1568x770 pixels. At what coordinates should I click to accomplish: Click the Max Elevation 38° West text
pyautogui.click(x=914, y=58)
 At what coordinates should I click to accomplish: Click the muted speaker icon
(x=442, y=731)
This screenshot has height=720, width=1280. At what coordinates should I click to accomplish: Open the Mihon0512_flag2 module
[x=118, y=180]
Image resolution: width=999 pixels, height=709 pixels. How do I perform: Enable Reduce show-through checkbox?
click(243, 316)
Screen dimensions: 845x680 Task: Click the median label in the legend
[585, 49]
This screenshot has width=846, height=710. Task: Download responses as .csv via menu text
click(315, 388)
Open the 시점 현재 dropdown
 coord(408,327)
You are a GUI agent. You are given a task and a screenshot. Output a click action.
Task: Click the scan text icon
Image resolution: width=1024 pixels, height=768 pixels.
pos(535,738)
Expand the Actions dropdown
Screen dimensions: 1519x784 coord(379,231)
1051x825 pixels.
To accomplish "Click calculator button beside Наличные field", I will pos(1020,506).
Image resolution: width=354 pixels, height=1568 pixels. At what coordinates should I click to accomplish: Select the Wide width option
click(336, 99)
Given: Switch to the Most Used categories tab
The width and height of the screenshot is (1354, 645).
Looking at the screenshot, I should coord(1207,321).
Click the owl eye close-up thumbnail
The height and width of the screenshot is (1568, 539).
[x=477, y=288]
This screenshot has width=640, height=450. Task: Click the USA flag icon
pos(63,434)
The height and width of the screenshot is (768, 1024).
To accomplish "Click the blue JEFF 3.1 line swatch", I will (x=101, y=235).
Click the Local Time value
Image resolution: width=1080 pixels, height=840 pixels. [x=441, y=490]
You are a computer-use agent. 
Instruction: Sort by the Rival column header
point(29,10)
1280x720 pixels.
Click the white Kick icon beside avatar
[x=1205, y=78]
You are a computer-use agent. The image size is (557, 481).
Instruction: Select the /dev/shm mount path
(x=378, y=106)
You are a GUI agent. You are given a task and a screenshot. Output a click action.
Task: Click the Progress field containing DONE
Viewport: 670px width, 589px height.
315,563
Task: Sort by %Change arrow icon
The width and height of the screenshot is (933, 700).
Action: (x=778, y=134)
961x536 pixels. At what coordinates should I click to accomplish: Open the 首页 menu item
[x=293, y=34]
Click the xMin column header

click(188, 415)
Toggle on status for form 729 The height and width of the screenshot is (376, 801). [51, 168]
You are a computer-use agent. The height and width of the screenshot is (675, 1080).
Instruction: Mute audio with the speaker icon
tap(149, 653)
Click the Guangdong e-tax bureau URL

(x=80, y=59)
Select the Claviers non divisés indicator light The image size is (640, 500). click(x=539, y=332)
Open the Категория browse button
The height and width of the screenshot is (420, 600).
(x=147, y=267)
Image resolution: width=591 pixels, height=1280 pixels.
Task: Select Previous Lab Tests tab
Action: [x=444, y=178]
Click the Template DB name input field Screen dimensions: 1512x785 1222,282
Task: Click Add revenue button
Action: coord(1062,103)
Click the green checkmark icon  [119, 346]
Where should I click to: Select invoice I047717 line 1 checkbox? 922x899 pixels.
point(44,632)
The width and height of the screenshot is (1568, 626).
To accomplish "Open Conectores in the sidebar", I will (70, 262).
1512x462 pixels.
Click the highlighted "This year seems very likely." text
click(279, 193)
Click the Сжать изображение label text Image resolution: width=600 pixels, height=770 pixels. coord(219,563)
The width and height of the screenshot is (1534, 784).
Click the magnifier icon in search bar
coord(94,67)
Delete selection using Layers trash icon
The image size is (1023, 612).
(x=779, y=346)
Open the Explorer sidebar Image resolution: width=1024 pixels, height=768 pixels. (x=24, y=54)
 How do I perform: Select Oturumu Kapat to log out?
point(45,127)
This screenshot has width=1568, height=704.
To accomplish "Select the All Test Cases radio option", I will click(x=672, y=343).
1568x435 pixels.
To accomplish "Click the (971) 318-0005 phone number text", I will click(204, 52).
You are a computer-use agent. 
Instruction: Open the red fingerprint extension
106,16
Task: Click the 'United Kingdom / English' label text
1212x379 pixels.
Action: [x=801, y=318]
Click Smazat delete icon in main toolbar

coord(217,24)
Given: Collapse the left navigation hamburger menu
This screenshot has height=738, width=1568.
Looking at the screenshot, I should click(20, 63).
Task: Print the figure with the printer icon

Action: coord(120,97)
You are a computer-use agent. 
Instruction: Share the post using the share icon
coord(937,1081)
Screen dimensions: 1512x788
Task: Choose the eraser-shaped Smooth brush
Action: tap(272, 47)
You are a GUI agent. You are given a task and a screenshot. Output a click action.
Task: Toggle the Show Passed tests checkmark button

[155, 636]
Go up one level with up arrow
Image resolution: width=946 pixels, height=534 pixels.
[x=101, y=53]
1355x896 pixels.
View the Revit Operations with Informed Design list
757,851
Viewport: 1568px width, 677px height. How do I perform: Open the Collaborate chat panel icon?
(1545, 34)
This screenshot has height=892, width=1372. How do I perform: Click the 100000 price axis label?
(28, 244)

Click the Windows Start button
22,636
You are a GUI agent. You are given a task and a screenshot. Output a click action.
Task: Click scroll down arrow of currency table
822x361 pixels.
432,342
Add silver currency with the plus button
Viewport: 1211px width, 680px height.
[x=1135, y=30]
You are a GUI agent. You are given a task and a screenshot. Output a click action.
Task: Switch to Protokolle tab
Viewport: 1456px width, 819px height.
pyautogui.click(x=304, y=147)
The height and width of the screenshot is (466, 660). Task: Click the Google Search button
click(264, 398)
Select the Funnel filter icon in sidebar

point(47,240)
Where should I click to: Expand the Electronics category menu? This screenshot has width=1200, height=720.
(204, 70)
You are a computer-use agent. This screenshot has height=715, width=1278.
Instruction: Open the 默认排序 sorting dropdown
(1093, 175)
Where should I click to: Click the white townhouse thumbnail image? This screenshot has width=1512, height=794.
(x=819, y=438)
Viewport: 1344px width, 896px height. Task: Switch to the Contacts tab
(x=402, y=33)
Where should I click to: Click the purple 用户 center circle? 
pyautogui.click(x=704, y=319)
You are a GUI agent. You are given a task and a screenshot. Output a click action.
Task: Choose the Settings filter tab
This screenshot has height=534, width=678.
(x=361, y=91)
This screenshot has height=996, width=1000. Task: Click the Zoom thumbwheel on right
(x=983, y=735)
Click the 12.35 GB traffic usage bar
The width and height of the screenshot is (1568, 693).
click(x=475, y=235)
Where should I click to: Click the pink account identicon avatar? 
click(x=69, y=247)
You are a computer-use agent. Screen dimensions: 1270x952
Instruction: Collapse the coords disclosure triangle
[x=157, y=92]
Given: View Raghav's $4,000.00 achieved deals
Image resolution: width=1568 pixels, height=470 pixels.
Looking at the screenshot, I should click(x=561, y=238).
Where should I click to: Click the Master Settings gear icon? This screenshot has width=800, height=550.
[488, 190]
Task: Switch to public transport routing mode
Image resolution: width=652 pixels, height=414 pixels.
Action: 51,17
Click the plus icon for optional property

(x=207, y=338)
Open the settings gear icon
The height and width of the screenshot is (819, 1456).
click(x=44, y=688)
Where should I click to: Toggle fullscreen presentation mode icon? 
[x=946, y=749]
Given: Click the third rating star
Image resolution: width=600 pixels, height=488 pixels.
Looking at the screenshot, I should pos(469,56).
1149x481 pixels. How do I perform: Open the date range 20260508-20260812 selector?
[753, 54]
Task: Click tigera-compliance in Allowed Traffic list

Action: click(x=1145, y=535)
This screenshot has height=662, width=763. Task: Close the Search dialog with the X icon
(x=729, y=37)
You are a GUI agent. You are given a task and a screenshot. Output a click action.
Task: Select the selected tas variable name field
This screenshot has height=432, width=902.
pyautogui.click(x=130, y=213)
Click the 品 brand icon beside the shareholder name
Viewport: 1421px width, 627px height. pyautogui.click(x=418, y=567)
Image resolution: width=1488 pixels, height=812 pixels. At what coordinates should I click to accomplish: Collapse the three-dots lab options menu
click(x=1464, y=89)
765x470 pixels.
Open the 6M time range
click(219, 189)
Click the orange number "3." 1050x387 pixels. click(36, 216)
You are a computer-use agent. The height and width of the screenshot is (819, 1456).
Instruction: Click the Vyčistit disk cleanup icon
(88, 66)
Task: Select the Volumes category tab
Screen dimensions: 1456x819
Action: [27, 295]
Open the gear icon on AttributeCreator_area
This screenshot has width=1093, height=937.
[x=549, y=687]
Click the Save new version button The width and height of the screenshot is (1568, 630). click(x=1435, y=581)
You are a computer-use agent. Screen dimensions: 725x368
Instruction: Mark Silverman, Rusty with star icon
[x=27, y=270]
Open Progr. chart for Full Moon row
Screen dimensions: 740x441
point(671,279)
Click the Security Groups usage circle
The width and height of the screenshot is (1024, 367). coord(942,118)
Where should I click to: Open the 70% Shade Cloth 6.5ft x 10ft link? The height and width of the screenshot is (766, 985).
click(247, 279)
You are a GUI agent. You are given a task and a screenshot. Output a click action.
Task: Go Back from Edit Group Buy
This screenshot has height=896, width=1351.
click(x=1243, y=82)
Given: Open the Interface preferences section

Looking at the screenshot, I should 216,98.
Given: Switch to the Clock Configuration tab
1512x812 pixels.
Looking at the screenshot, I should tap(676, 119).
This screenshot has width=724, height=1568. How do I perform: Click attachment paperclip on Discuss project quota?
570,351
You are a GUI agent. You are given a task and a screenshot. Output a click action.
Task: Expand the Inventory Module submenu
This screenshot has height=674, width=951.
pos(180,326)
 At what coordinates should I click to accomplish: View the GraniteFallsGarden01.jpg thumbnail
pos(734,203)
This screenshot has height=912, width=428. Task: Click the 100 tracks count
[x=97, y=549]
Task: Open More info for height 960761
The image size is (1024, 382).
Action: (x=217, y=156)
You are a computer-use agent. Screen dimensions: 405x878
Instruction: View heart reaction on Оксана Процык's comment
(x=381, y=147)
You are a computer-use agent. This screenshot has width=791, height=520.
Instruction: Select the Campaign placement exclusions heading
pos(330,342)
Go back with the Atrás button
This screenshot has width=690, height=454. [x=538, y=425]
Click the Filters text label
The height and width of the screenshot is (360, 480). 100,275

________________

Aim of the exercise — Please extract the stretch of rows from the very beginning through the line containing "coord(408,327)", including both ends, and copy each line unchanged.

Output for this task —
1568x770 pixels. At what coordinates should I click to accomplish: Click the Max Elevation 38° West text
pyautogui.click(x=914, y=58)
 At what coordinates should I click to accomplish: Click the muted speaker icon
(x=442, y=731)
This screenshot has height=720, width=1280. At what coordinates should I click to accomplish: Open the Mihon0512_flag2 module
[x=118, y=180]
Image resolution: width=999 pixels, height=709 pixels. How do I perform: Enable Reduce show-through checkbox?
click(243, 316)
Screen dimensions: 845x680 Task: Click the median label in the legend
[585, 49]
This screenshot has width=846, height=710. Task: Download responses as .csv via menu text
click(315, 388)
Open the 시점 현재 dropdown
 coord(408,327)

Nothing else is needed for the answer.